Real-World Breach Examples
The presenters illustrate the consequences of poor network visibility through two major incidents. The Salt Typhoon espionage campaign against US telecommunications providers (AT&T, Verizon, T-Mobile) went undetected for 18 months, with Chinese state-sponsored hackers accessing court-authorized wiretapping systems because there was no anomaly detection for lateral movement or data exfiltration. The Colonial Pipeline ransomware attack forced a complete shutdown because the company couldn't determine whether the operational technology network was compromised, as there was no segmentation or visibility between IT and OT environments. These cases demonstrate that even large enterprises with significant resources fail to detect breaches when network visibility is inadequate, and that the average dwell time for attackers can extend to months or years before discovery.
Implementing Comprehensive Visibility
The webinar provides practical guidance for improving network visibility through specific technologies and best practices. Key recommendations include deploying and actively monitoring IDS/IPS systems (which many organizations have but don't properly utilize), implementing network segmentation to separate administrative, user, and operational traffic, integrating cloud environment monitoring (AWS, Azure, O365) as a critical third pillar alongside network and endpoint security, and collecting logs from SaaS applications and identity providers. The presenters emphasize that threat intelligence, while valuable for detecting known bad actors, must be combined with anomaly detection to identify unusual traffic patterns, data volumes, or destinations.

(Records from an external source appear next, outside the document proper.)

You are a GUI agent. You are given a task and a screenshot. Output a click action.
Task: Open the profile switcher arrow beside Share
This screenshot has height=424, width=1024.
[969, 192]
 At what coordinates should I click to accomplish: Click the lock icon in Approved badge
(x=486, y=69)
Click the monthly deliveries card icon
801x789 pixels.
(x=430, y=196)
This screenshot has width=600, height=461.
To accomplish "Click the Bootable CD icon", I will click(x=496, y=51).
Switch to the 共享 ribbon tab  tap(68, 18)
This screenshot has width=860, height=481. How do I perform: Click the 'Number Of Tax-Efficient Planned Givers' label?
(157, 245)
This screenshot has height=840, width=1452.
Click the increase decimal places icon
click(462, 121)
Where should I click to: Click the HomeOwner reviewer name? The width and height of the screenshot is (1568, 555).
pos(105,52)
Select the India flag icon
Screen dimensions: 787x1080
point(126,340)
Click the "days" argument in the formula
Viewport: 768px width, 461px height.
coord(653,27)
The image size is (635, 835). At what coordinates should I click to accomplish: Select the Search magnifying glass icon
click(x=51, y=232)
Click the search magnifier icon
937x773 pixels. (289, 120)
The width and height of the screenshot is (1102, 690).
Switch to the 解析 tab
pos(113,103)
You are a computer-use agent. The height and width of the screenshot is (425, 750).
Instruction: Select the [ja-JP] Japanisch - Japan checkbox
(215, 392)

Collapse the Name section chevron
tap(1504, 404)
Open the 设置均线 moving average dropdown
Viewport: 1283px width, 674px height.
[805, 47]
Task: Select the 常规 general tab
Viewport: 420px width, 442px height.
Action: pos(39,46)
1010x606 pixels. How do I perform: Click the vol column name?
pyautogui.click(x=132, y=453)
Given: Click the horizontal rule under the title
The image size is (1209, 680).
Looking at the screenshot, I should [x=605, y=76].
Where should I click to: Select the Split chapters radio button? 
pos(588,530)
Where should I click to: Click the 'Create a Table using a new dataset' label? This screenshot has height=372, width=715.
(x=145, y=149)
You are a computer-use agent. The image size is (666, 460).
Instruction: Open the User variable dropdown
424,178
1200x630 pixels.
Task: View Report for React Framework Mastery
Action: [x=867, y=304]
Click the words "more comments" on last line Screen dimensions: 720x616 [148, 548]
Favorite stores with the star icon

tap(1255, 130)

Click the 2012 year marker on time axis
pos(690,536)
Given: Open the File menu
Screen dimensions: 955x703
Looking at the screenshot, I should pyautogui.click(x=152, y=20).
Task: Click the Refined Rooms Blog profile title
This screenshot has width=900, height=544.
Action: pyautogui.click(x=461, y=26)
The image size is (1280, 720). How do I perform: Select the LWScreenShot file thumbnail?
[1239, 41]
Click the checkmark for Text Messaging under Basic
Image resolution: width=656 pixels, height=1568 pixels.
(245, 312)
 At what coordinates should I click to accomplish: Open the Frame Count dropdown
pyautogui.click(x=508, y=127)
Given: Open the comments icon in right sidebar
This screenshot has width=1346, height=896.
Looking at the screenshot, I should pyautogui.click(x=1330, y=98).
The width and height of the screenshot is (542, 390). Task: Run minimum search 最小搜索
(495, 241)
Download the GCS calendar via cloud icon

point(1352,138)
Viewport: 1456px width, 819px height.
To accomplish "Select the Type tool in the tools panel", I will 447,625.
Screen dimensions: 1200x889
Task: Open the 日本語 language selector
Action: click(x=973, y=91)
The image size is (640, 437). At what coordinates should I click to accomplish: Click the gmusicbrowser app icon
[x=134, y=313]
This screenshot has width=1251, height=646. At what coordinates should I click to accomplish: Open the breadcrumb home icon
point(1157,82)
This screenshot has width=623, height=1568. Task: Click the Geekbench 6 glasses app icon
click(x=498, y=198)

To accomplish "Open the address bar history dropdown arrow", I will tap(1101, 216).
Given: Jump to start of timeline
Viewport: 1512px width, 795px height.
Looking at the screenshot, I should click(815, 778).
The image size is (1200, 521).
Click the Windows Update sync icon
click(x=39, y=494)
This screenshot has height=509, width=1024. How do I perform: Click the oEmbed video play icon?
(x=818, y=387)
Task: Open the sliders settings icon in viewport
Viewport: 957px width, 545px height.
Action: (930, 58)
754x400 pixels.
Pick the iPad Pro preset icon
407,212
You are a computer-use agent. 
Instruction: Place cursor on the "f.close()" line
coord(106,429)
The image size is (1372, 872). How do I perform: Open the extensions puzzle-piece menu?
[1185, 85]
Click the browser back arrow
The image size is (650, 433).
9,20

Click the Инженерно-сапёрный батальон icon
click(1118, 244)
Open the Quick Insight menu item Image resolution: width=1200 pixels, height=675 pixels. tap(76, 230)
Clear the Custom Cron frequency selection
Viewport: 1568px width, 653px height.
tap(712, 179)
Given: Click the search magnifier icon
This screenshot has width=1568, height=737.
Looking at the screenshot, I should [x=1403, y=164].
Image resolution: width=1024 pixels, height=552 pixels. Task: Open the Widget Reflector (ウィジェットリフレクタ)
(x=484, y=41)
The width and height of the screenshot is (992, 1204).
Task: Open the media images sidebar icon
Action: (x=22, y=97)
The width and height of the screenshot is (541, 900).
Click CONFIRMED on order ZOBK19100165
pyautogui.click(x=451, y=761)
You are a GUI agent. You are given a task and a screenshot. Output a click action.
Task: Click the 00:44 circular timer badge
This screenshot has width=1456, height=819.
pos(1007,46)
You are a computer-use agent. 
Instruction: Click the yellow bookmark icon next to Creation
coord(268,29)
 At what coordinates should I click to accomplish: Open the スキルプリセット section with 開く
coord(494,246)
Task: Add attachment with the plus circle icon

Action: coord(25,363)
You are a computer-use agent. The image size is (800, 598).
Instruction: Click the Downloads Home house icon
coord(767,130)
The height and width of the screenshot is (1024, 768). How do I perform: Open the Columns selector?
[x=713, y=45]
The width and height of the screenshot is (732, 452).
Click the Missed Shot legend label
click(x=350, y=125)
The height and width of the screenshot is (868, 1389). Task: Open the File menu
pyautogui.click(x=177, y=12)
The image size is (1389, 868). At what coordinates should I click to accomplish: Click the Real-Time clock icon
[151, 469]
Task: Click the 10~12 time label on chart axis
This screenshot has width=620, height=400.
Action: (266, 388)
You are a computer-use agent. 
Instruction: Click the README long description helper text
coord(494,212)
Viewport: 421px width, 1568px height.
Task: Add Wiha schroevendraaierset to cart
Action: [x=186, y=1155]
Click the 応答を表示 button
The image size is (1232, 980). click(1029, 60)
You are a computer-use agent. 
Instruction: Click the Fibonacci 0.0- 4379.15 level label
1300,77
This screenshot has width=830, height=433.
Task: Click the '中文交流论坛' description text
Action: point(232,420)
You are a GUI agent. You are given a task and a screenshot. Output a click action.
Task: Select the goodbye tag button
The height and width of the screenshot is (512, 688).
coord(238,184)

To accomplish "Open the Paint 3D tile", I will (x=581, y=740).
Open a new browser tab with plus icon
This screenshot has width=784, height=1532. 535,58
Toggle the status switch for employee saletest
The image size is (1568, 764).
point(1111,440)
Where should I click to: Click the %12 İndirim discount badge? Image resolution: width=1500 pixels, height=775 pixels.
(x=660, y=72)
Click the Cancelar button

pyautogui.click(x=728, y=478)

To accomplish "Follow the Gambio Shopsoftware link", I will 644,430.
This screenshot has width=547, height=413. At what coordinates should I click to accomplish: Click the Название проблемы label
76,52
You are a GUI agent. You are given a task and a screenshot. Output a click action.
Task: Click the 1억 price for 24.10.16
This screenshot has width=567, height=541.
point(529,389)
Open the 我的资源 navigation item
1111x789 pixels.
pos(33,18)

They introduce managed detection and response (MDR) services as a solution for organizations lacking the resources to aggregate and analyze security data from multiple sources, positioning 24/7 monitoring and automated response as baseline requirements rather than advanced capabilities.
The MDR Solution Framework
N-able's approach through its AdLumen MDR platform addresses the complexity of multi-source security data aggregation. The platform supports integrations across diverse vendors and technologies (AWS, Azure, CrowdStrike, Cisco, firewalls, O365, Jira, and others) to provide cross-integration detections that correlate events across different security layers. Unlike black-box solutions, AdLumen offers multi-tenant management with fully searchable data, allowing MSPs to manage multiple customers while maintaining visibility into raw security events. The service model spans a spectrum from self-service XDR platform access for mature security operations teams to fully managed 24/7 MDR services with automated threat remediation for organizations early in their security journey. The presenters position this as part of a broader shift where centralized security log aggregation and analysis—once considered advanced—is now a baseline expectation for any organization handling customer data or facing regulatory compliance requirements.